When it comes to doing well in business, looking at a situation frankly and learning from your mistakes makes all the difference. Karl James, former Downing Street adviser and Director of The Dialogue Project, explains why.
“I’m more convinced than ever that the answers to big questions are often much simpler than we think. And they’re definitely simpler than some experts, consultants and strategists might suggest,” says James. “It’s the people who do the simple things brilliantly, and the complex things simply, that get out of their own way, release the talent in their organisation and free themselves to get on with doing what they do best – be it banking or baking.”
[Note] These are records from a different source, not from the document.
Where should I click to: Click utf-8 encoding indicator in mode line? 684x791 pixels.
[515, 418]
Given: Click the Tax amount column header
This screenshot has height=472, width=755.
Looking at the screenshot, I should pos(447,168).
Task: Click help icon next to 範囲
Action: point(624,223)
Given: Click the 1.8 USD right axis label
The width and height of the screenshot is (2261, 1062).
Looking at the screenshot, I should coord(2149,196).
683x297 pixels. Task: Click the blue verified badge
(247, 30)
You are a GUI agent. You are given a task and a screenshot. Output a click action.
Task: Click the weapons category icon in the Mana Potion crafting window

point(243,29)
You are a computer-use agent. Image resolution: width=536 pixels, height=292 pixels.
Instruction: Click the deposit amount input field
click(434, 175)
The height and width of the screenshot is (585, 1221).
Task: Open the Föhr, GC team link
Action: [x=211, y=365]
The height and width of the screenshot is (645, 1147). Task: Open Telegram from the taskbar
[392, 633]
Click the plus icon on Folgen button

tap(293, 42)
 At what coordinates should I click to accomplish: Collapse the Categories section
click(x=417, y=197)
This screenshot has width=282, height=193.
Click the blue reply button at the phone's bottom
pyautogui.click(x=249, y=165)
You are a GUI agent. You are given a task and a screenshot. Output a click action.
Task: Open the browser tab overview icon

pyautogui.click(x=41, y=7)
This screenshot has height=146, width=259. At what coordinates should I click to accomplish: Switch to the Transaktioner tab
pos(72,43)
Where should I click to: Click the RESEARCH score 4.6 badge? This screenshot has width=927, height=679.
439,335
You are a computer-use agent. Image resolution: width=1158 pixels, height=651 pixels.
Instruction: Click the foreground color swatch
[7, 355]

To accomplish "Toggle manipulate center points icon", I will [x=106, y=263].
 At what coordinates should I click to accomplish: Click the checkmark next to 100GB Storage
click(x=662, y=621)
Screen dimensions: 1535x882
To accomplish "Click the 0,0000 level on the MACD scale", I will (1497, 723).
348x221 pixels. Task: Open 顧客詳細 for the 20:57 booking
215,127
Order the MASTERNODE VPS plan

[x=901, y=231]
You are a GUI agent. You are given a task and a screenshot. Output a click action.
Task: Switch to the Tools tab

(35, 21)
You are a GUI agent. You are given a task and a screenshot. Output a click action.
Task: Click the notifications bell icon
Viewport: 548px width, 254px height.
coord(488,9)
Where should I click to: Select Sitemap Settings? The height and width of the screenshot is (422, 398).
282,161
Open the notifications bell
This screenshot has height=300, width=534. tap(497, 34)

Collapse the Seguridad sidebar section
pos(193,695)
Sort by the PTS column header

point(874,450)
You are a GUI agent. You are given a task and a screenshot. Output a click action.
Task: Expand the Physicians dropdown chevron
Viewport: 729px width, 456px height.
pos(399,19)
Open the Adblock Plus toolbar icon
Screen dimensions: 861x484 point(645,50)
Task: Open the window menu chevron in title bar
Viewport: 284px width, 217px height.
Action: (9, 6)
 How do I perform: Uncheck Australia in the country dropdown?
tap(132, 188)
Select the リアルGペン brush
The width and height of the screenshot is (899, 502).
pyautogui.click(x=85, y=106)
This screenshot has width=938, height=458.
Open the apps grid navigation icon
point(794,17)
Keeping things simple also means accepting where you’re going wrong, frankly addressing the problem, and figuring out how not to repeat the issue again, James says. “When it comes to conversations that count, in my experience it’s the businesses that aren’t afraid of admitting where they went wrong that learn more quickly and bounce back more confidently from a dip in performance, or a poorly guided strategy,” he explains. “This is even the case in the event of a right royal cock-up – in fact, you might say it’s especially the case in such scenarios. If you have the nerve to face up to the ugly truth, the courage to say what needs to be said, and the sense to listen well to the most informed voices, you can soon find yourself genuinely turning a corner in much better shape than if you’d narrowly escaped whatever storm it was that blew your way.”
Even when things are going well, taking stock of what’s working and what’s not helps companies to stay on the right track. “Truly understanding what you’re brilliant at is a rare quality. But you can only discover what your strengths are if you’re in the habit of reflecting; not for its own sake, but for the good of the next thing you do. And the next. And the next,” says James. “So, if what you’re working on now goes well, after it’s done, talk about why. And if doesn’t go well, after it’s done, talk about why.”
After all, says James, there is no such thing as a disaster – unless you fail to learn from it.